18. Secondly, the special system established by Article 13 et seq. of the Convention is inspired by the concern to protect the consumer as the party deemed to be economically weaker and less experienced in legal matters than the other party to the contract, and the consumer must not therefore be discouraged from suing by being compelled to bring his action before the courts in the Contracting State in which the other party to the contract is domiciled.
19. The protective role fulfilled by those provisions implies that the application of the rules of special jurisdiction laid down to that end by the Convention should not be extended to persons for whom that protection is not justified.
20. In that regard, it is important to note, in the first place, that the first paragraph of Article 13 of the Convention defines the consumer as a person acting “for a purpose which can be regarded as being outside his trade or profession” and provides that the various types of contracts listed in that article, and to which the provisions of Section 4 of Title II of the Convention apply, must have been concluded by the consumer.

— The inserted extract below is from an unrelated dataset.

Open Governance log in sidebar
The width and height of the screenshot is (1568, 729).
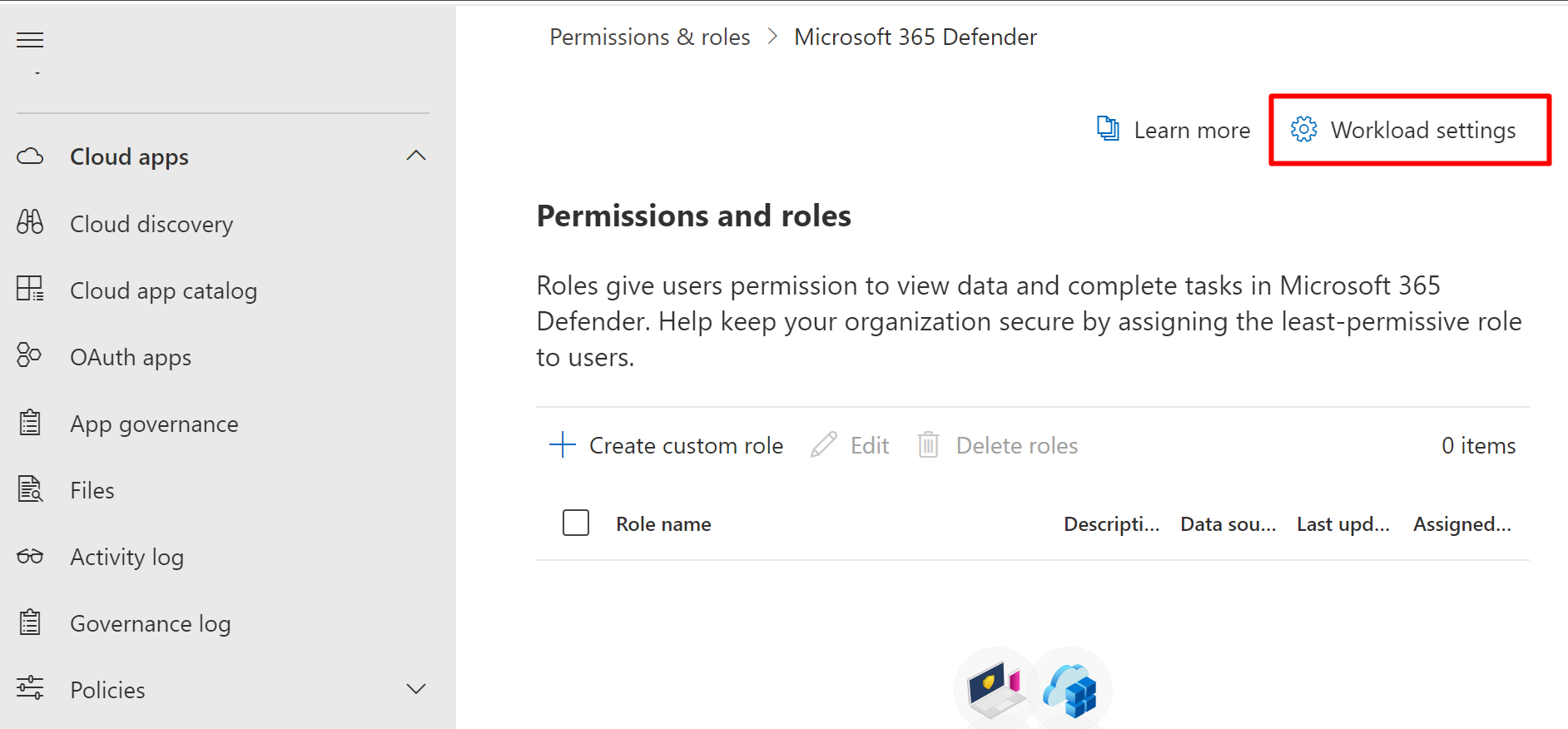(x=150, y=623)
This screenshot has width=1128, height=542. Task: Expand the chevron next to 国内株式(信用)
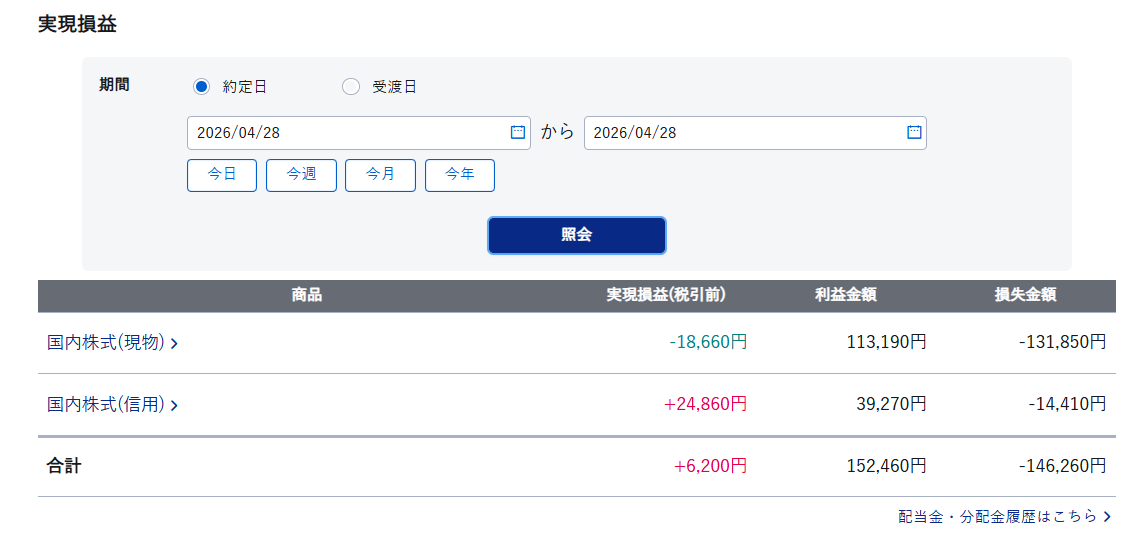pyautogui.click(x=174, y=406)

21. Secondly, the first paragraph of Article 14 of the Convention provides for the courts of the Contracting State in which the consumer is domiciled to have jurisdiction to hear and determine the “proceedings against the other party to a contract”.
22. It follows from the wording and the function of those provisions that they affect only a private final consumer, not engaged in trade or professional activities (see also, to that effect, the judgment in Bertrand, unalex EU-13, paragraph 21, and the Expert Report drawn up when the Kingdom of Denmark, Ireland and the United Kingdom of Great Britain and Northern Ireland acceded to the Convention, OJ 1979 C 59, p. 71, paragraph 153), who is bound by one of the contracts listed in Article 13 and who is a party to the action, in accordance with Article 14.
23. As the Advocate General pointed out in paragraph 26 of his Opinion, the Convention protects the consumer only in so far as he personally is the plaintiff or defendant in proceedings.
24. It follows that Article 13 of the Convention is to be interpreted as meaning that a plaintiff who is acting in pursuance of his trade or professional activity and who is not, therefore, himself a consumer party to one of the contracts listed in the first paragraph of that provision, may not enjoy the benefit of the rules of special jurisdiction laid down by the Convention concerning consumer contracts.
25. It follows from the foregoing considerations that it is not necessary to give a ruling on the specific questions put to the Court by the Bundesgerichtshof.